---- PAGE EXTRACT

Being still, letting go, listening to my body – convalescing – was healing and restorative. It wasn’t boring; in fact, the time flew by. I feel like I’m more immune now than before, stronger than before even though I’m still quite weak, and more in tune with my body than before. Convalescing properly was an important lesson I learned, so I’d like to share my top tips for being great at it if you, heaven forbid, fall ill, or just need a respite.

  1. Sleep when you’re tired and eat when you’re hungry. I would go into a deep sleep early, around 8:30 pm – sometimes earlier – until the sun came up, and I would also take long afternoon naps.This benefited me more than anything. I didn’t even get up to let the dog out at her normal 6 am time. I ate a lot of oranges, broccoli, carrots, pears, raspberries, tomatoes, and soup. My body hungered for green, orange, and red fresh foods. It also wanted lots of yogurts, to keep the good bacteria from being annihilated by the antibiotics.
  2. Weather permitting, get your vitamin D. The sunny spring-like weather continued in Austin in February, so I would wrap myself in a blanket and sit outside on the deck of my backyard, my face toward the sun, sipping tea. It made me feel like I was living in an earlier time when illnesses like pneumonia were treated with the respect they deserve. I would stroll around my yard feeling very 19th century-ish.
  3. Let others do things for you. This one is hard for me because I’m so independent, but I had to accept the role reversal and let others help me. Loved ones did my grocery shopping and errands, my daughter took care of all the dog’s needs and learned to do some light cooking, and friends drove my daughter to and from school and theater workshop rehearsals. It was liberating to be relieved of so many responsibilities.

--------
---- EXTRACTED INFORMATION

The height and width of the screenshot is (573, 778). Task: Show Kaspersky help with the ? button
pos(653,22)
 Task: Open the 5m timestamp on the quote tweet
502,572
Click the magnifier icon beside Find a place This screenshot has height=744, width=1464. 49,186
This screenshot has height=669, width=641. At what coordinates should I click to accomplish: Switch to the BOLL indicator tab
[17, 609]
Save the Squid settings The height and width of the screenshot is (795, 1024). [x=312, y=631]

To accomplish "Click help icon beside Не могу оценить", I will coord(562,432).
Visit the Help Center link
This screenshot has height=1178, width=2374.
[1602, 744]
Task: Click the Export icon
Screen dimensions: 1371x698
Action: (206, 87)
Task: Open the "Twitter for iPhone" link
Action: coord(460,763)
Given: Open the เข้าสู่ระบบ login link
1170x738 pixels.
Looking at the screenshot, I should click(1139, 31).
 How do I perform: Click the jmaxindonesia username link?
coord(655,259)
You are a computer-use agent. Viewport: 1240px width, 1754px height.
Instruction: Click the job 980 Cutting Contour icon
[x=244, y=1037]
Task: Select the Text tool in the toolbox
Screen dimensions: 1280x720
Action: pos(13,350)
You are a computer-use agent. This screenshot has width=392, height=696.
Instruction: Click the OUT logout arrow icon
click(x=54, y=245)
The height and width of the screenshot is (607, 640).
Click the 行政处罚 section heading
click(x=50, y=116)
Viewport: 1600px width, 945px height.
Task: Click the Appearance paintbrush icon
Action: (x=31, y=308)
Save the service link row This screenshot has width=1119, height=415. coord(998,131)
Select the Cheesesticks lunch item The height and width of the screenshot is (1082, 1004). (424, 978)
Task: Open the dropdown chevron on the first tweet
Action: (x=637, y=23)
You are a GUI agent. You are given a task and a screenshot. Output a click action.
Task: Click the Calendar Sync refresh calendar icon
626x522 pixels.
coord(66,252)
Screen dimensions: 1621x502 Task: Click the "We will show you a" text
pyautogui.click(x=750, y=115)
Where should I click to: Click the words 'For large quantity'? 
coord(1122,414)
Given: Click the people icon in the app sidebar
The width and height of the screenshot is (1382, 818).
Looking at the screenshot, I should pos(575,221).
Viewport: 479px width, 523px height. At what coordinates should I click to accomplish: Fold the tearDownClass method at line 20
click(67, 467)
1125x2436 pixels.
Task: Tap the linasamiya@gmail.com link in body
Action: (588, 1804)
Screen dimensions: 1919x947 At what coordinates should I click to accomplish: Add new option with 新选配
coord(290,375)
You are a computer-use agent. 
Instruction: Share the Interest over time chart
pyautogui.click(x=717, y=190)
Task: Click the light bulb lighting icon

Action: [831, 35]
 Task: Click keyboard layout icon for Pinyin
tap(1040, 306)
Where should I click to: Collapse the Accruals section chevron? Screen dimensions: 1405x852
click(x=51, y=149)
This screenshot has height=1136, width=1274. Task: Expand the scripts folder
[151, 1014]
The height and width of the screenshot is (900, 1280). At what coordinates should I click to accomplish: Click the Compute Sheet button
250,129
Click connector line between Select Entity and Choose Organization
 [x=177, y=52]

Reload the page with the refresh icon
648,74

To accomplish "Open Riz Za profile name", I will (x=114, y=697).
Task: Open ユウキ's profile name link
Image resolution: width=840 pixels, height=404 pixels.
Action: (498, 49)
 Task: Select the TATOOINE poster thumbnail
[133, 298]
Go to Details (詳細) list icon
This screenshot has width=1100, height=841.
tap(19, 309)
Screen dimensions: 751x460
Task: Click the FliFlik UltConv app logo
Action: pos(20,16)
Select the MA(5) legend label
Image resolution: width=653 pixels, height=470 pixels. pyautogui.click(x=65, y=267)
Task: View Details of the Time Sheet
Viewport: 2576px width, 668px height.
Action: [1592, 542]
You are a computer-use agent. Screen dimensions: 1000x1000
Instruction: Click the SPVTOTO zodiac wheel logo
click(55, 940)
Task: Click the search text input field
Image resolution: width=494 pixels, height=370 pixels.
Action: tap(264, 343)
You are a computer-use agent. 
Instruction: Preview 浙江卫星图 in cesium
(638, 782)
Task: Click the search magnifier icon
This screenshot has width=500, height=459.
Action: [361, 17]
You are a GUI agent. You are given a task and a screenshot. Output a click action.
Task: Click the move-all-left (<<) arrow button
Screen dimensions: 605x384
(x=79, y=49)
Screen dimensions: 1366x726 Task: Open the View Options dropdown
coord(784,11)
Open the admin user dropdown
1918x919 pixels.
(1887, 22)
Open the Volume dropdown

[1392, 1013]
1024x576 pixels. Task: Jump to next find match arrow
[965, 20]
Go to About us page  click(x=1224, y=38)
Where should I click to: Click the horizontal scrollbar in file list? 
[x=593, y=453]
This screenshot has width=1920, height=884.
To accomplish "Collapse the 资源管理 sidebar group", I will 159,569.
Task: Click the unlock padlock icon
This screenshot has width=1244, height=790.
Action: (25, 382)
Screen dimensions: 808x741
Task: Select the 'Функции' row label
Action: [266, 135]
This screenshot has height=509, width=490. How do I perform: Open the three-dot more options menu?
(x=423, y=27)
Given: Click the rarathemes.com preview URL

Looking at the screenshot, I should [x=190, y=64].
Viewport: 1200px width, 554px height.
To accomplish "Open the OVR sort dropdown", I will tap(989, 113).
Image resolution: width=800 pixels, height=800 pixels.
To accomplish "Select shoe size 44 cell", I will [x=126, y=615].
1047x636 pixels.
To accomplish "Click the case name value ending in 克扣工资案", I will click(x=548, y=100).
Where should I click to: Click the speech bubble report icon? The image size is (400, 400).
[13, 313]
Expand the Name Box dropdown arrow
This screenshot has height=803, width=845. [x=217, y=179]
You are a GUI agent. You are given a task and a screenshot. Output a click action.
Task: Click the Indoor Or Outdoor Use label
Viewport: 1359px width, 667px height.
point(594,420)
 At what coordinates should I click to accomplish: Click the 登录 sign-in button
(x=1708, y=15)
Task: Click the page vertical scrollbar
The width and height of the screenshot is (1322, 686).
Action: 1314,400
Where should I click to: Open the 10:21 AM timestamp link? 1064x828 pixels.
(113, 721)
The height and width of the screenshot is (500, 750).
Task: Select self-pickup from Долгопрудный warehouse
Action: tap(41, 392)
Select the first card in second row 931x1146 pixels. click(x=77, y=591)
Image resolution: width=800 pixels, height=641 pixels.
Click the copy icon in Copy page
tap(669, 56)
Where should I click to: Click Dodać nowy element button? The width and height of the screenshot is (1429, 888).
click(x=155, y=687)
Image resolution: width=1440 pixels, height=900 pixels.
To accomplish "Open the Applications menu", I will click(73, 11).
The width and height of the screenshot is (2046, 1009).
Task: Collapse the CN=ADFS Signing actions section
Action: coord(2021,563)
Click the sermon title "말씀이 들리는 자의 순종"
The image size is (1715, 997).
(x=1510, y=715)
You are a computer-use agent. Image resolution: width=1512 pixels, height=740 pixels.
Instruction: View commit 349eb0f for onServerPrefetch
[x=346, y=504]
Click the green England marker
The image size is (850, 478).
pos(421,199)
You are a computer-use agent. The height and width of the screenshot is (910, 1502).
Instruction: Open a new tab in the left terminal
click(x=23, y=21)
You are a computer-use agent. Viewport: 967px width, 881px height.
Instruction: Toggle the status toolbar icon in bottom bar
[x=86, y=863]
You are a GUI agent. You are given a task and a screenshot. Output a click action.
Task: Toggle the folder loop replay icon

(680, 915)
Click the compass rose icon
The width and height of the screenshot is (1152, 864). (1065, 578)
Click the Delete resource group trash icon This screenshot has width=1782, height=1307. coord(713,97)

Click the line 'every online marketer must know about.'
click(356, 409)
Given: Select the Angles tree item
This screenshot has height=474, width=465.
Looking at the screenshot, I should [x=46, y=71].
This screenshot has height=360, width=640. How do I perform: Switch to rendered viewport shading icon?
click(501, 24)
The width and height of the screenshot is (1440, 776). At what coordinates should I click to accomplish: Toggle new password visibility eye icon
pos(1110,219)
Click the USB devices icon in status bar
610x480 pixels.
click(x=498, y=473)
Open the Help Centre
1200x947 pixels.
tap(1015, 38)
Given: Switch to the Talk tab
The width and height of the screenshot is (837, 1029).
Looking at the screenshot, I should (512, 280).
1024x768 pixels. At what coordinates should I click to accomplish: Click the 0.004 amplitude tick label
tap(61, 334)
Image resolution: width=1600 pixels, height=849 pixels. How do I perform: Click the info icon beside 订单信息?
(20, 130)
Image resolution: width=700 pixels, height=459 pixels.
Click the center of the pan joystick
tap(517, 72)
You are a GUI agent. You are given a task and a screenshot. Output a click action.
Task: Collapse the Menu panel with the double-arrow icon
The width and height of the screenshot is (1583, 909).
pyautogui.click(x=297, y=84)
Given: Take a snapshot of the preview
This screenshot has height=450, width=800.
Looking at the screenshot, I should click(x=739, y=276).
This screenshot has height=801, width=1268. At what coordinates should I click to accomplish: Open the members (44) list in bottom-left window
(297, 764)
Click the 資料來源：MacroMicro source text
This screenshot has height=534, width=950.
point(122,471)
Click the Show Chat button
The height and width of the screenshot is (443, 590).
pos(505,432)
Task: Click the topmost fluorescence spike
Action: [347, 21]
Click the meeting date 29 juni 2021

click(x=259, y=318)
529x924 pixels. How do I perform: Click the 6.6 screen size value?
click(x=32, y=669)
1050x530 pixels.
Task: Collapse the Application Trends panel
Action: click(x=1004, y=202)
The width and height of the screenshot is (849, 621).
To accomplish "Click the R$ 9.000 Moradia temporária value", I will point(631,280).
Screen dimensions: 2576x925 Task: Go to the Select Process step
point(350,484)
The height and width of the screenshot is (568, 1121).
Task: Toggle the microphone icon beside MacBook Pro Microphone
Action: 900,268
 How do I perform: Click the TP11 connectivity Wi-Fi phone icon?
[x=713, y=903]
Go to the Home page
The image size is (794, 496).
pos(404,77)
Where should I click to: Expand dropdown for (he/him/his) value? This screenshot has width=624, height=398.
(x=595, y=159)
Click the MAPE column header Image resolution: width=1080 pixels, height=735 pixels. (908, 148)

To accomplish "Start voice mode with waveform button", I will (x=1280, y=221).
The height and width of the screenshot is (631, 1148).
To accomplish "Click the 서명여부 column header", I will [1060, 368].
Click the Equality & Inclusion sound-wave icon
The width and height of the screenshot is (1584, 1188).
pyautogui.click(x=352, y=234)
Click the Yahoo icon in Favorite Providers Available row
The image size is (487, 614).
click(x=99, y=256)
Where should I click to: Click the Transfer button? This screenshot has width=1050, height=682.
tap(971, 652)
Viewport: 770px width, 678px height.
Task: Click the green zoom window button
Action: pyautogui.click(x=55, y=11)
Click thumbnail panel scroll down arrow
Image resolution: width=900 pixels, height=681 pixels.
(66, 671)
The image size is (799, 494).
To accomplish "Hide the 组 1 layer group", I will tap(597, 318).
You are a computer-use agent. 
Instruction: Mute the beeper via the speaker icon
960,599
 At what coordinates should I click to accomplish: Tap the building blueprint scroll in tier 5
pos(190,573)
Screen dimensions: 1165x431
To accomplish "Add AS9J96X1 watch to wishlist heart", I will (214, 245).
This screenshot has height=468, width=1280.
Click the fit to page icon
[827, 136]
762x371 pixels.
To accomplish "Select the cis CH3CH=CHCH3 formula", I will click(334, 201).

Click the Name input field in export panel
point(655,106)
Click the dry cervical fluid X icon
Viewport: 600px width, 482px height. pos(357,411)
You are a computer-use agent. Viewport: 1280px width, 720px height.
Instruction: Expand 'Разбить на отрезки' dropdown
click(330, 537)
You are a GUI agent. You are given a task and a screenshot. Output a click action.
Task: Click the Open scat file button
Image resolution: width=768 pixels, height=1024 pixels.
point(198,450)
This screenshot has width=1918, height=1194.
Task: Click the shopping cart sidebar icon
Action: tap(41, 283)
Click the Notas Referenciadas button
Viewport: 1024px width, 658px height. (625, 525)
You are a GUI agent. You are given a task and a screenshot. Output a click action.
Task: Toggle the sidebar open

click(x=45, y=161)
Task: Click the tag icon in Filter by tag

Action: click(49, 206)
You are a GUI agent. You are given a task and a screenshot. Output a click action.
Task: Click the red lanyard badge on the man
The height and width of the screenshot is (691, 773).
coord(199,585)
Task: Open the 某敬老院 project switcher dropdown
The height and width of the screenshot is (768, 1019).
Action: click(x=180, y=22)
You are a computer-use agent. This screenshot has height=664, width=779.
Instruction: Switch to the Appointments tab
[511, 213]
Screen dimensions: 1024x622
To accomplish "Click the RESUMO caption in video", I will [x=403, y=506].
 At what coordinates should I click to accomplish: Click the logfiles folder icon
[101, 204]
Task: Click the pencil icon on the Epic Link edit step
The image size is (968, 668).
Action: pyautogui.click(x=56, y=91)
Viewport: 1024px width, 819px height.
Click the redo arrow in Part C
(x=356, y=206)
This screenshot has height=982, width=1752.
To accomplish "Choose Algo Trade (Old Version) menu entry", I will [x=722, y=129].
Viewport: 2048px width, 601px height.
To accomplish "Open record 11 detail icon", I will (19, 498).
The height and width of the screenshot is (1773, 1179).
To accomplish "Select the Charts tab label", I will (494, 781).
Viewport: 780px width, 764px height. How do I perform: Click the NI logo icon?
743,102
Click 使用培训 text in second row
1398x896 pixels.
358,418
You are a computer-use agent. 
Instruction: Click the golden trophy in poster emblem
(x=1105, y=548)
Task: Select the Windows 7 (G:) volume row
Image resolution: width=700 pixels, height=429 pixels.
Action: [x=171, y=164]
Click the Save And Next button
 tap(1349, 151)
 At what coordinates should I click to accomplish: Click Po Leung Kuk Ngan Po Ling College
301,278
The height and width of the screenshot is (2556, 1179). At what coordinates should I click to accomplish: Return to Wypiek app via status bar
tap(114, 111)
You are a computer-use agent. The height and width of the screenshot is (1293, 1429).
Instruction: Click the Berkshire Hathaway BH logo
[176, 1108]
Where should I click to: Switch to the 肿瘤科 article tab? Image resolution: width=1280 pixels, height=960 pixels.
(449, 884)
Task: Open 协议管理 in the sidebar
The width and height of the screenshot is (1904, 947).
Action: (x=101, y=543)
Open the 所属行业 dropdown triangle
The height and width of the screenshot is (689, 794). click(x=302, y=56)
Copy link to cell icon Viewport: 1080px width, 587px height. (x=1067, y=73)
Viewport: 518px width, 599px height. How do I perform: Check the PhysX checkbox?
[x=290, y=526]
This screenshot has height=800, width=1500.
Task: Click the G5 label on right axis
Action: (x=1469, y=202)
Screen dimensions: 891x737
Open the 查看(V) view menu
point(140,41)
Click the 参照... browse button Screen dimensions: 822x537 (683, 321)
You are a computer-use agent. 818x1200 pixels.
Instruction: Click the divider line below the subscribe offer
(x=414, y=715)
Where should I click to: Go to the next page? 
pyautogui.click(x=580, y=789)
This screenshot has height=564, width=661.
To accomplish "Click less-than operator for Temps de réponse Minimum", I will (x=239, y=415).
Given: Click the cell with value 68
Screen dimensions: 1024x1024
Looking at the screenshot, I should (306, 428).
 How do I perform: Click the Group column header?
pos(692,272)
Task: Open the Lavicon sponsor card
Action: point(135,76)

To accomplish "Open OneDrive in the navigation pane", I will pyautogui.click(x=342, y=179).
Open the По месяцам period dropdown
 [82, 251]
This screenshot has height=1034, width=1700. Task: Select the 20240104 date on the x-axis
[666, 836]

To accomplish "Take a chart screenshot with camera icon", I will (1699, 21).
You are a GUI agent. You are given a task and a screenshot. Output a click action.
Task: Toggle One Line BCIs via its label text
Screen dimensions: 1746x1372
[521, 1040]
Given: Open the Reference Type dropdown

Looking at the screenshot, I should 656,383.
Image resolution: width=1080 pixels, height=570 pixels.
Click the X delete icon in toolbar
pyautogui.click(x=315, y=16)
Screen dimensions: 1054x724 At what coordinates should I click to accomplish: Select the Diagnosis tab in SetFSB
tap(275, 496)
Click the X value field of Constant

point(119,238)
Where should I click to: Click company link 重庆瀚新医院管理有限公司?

--------

- _TASKS TO PERFORM_
a) Answer each question from the convalescence text, one line per answer.
(i) Around what time in the evening did the writer often fall into a deep sleep?
(ii) In which city did the sunny spring-like weather continue in February?
(iii) Who took care of all the dog's needs?
b) Carry the convalescence text forward from its last sentence, keeping its numbered-tip format and first-person voice.

- _EXERCISE RESPONSES_
a)
(i) Around 8:30 pm, sometimes earlier.
(ii) Austin.
(iii) The writer's daughter.

b)
  4. Watch lots of good movies. I watched many movies I had saved to my iTunes wish list. From 2003’s tragic and haunting House of Sand and Fog with Ben Kingsley and Jennifer Connelly to all three of Iranian director Asghar Farhadi’s latest films (About Elly, A Separation, The Past – who knew Iranian cinema was so good?) to finally seeing Al Pacino return to being the great actor he is for Danny Collins to weeping at the predictable triumphant ending of Disney’s sports drama McFarland USA. But I was really disappointed in French film Amelie, a movie about which I had heard great things but that I found trite and ridiculous. Amelie is a stalker and she’s creepy, not cute and charming.
  5. Read. I read business books (Deep Work by Cal Newport was my favorite), my prayer book, a mystery (Sue Grafton’s X), a delicious bestseller (Lianne Moriarty’s The Husband’s Secret), Laura Hillenbrand’s historical and biographical Seabiscuit, and articles on Content Marketing Institute, 99u, Houzz, and Harvard Business Review. I wasn’t able to read until the worst part of the illness was over as it was too tiring to concentrate, but once I felt a little better, I was grateful for the time to enjoy my reading list.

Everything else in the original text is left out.